Camping: Usually crowded, seldom not expensive. Nowadays France has a lot of camping car areas, at the tourist hotspots at the coast between Biarritz and the Charente with about 12 Euros per day pretty expensive. Especially when you donīt have a luxury camper with large bathroom and have to go to the dunes for some human necessities because there is no toilets at these places. Much cheaper and sometimes even free these areas become the more you get away from this hotspots be it inland or at the Channel.
Vultures: If you drive inland from the Cote Basques for about an hour into the mountains and take a break at one of these passes with spectacular view, itīs not uncommon, that these animals circle just 20 meters above you. They glide effortless with barely a move of the wings from summit to summit, always in search of some cyclists who took a hairpin with too much speed.
Food: Always a feast for the senses is a visit on the farmerīs markets, which happen regularly in this part of the year, or one of the market halls. Excellent food, often directly from the region. In all cases preferable to the – still supplied with a very wide range of good products – super-, mega- or hyper markets that kill the small local businesses. Exception: I wouldnīt touch regional products from the Cotentin peninsula, even if they look so seductive. Why? Ask the EDF and read the part about La Hague.

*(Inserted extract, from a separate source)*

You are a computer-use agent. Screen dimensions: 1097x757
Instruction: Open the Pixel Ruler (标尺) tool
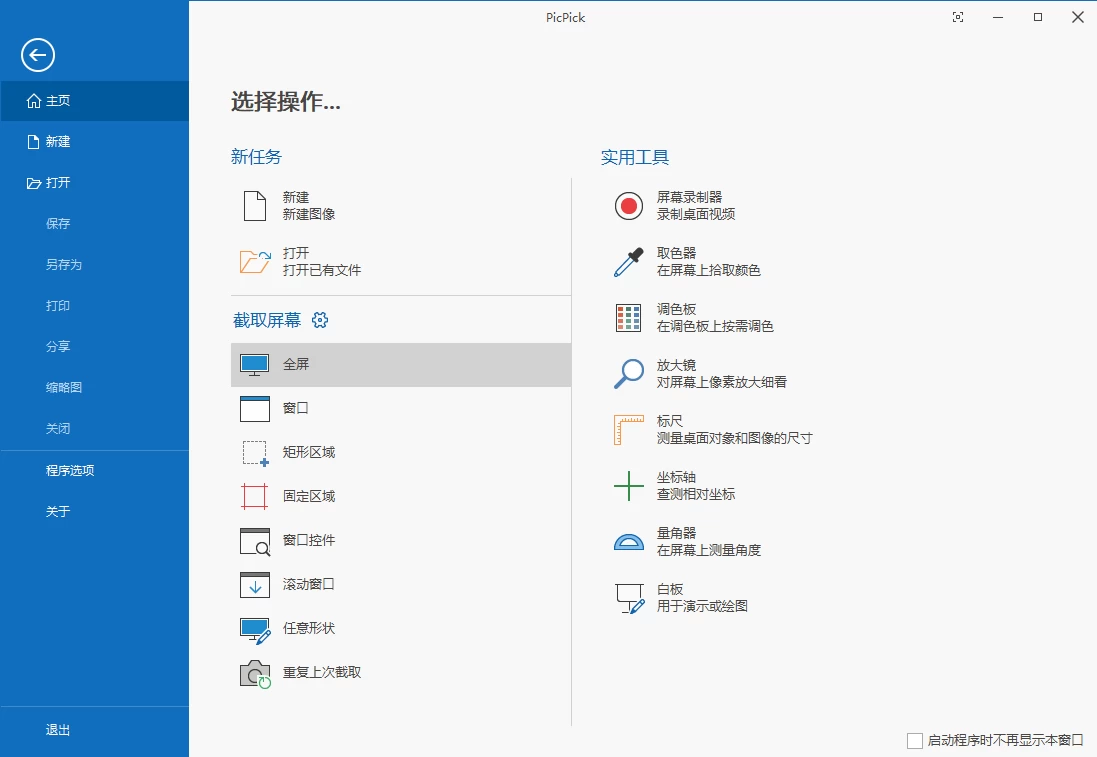pyautogui.click(x=628, y=430)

War: German bunkers can be found everywhere along the French Channel and Atlantic coast. But the areas close to the Belgian border and the Normandy coast between Caen and the Cotentin peninsula are special. Itīs not the uncountable war memorials, but the numerous war graveyards are depressing. And some parts of these areas just feel wrong. Something in the landscape and the villages still breathes the horror of these slaughtering.